Ángeles Mastretta. Foto: Eduardo Catalán

Seix Barral, 2013. 311 páginas, 18'50 euros



El libro reciente de la mexicana Ángeles Mastretta, nacida en Puebla en 1949, no es una novela, aunque podría serlo, como lo fue Arráncame la vida, que alcanzó una gran difusión y que la consagró. Tampoco se trata de una autobiografía en sentido estricto, aunque forma parte de aquel núcleo variopinto que calificamos como literatura del "yo". Su fragmentarismo se adapta a unas formas líricas que, como bien apunta en el título, resultan emotivas. Parte de la muerte de la madre, cuyo recuerdo sobrevuela el relato, porque, en definitiva, pese a la diversidad de escenarios y personajes familiares, constituye un espléndido ejemplo de narrativa. Nos acerca siempre al detalle de la vida cotidiana, incluso en la forma de escribir: "Me gusta escribir. Me gustó hacerlo con un lápiz a los seis años, con una pluma fuente a los nueve, con un bolígrafo a los doce y en una máquina verde a los catorce..." (pp. 98-100). No importa tanto el instrumento, sino la capacidad para acercarnos a lo fingido como real y a lo real, tal vez, como si fuera fingido.

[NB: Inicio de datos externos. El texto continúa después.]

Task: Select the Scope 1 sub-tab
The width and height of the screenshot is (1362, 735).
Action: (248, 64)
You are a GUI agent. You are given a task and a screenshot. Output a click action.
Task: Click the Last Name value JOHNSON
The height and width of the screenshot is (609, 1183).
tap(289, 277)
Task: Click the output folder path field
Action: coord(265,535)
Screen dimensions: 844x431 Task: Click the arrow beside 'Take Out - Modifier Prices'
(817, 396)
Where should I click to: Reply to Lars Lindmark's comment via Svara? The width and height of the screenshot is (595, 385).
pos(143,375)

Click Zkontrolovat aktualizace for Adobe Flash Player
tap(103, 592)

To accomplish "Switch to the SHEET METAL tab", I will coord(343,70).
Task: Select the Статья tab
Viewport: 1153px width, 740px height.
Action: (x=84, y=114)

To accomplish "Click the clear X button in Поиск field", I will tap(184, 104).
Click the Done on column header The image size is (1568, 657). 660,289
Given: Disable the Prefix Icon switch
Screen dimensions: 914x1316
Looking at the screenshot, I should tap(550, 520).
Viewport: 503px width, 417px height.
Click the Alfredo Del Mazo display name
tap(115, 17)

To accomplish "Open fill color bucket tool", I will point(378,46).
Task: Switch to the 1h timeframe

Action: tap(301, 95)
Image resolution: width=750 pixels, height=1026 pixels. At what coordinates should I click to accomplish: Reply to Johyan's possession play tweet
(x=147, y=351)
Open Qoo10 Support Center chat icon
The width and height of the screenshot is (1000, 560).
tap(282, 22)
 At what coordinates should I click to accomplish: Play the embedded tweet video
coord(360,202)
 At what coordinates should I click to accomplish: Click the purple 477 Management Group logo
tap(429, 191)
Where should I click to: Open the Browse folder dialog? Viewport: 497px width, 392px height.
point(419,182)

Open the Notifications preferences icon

Su estilo está marcado por la oralidad y la confesión.



Conoceremos también los detalles de sus inicios periodísticos. Ángeles Mastretta se sirve del humor, de la ironía, se hunde en el sentimentalismo, nos acerca a los muertos -un eco de Juan Rulfo- como personajes evocados y, a la vez, presentes. Hay mucho de vivido en estos textos, pero también algo de imaginario. Excelentes son las páginas que dedica a su hermana, siendo niñas, que justifica la fotografía de la portada. Abunda en la sorpresa, porque los episodios se tornan en su pluma totalmente creíbles.



Hay también un enigma: los años en los que su padre vivió en Italia durante la II Guerra, tema que la autora bordea y que le ha de permitir establecer un paralelismo entre la historia de México y de Italia. También descubrirá el lector sus pasiones literarias: Isak Dinesen (p. 123 y siguientes) a la que define como "a una suerte de hermana aventurera" o Jane Austen (p. 234), a la que considerará como parte de su familia y narrará la experiencia del descubrimiento de la primera edición de una de sus novelas en la universidad de Austin. Acertada en la adjetivación, como Borges, al que menciona a menudo, como a García Márquez, a quien frecuenta en la capital, admiradora de Paz, Neruda o Cortázar y a los "clásicos" de la literatura hispanoamericana, como Sor Juana Inés de la Cruz, cuya poesía en un capítulo contrapone a la de Amado Nervo. Se resiste, pero, tras trazar una excelente descripción de los volcanes mexicanos, acaba admitiendo que México D.F. se ha convertido en una ciudad peligrosa (p. 278). Sin embargo, es en ella en la que vive casi toda su familia y en la que podemos descubrir desde la sensación del terremoto hasta la llegada de sus sesenta años, cuando "ya no lloramos porque sí, ni podemos bailar en la calle o dar brincos de euforia" (p. 299). La reflexión sobre la vida, sus antepasados, incluido el abuelo, y el pueblo italiano de donde proceden, sus pequeñas vicisitudes arrastran tras sí también un tono de tristeza. Una y otra vez retorna a figura materna hasta llegar a las circunstancias de su muerte, al entierro de sus cenizas, al sentimiento compartido con los hermanos. Esta sombra añorada, que cruza la novela, permite las singladuras en la infancia, en esa vida llena de sorpresas.